DO YOUR HOME WORK. YOU EVER HEARD THAT BEFORE? I HAVE SEEN THIS A LOT..... DO YOU KNOW WHAT KINITIC ENERGY IS??? 95% OF ALL DEER IN MO. ARE SHOT AT 20 YARDS AND UNDER. MOST THAT TRY 70 # FIRST GET REAL BAD HABITS . THEN THEY PAY ME TO BREAK EM. I RECOMEND 60#PERFECT FOR TARGETS . AND ANY WHITETAIL. IF IT REALY YOU BOTHERS YOU GET ANOTHER SET OF LIMBS 70# FOR THE BOW. INVEST IN THEM FOR A PIECE OF MIND. YOU CAN ALWAYS SELL THEM. YOU DONT NEED TWO . . IF I REMBER RIGHT THAT BOW NEEDS NO PRESS TO SWAP LIMS OUT. YOU CAN DO A LOT OF TINKERING WITH KINITIC ENERGY . ARROWS ETC..THATS WHAT SINKS THEM DEEP!!! THE K- ENERGY . I GET AT LEAST 10 STUDENTS A YEAR THAT WENT TO 70 FIRST DIDNT PRATICE MUCH AND HAD A SAD STORY OF NOT ABLE TO PULL ON HUGE CRITTERS, MOST IN COLD WEATHER.. DONT LET THE POUNDAGE FOOL YOU! I KILL BEARS WITH 60 #


----------



## bowhunter3131

a good beginner bow is anything that is by parker or martin, i shoot a parker, i started about 9 months ago, i love the parker sidekick xp i have. but that is if you dont wish to spend a lot of money. i would not get the destroyer based on the case that many people who have purchased the destroyer at my local pro shop have returned them because the flex guard is breaking. your best bet is to try and shoot as many bows as possible that are in you spending limit. i would not shoot bows out of your spending limit unless you are prepared to save up for them. this is because you will want the 'better' bows and blame bad technique on your less expensive maybe less 'better' bow.

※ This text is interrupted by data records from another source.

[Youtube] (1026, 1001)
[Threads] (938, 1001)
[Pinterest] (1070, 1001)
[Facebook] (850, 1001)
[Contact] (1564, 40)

i hope i didnt sound like an idiot rambling, and i hope this helps you out.


----------



## DFArcher

micah123 said:


> I am looking at buying a new bow. I want to use it for hunting white tail deer as well as a little target practice. I'm looking at the new breed genetix or maybe a bowtech destroyer. I have never had a bow, so I can't pull much. My problem is I don't want to get a 50-60 bow because before long I will be able to pull a 70 easy (and buying two is out of the question). So what should I get? Also, what would be a good beginner bow thats not really expensive. Thanks.



There is no X you can't hit or deer you can't kill with 60 lbs....easy.


----------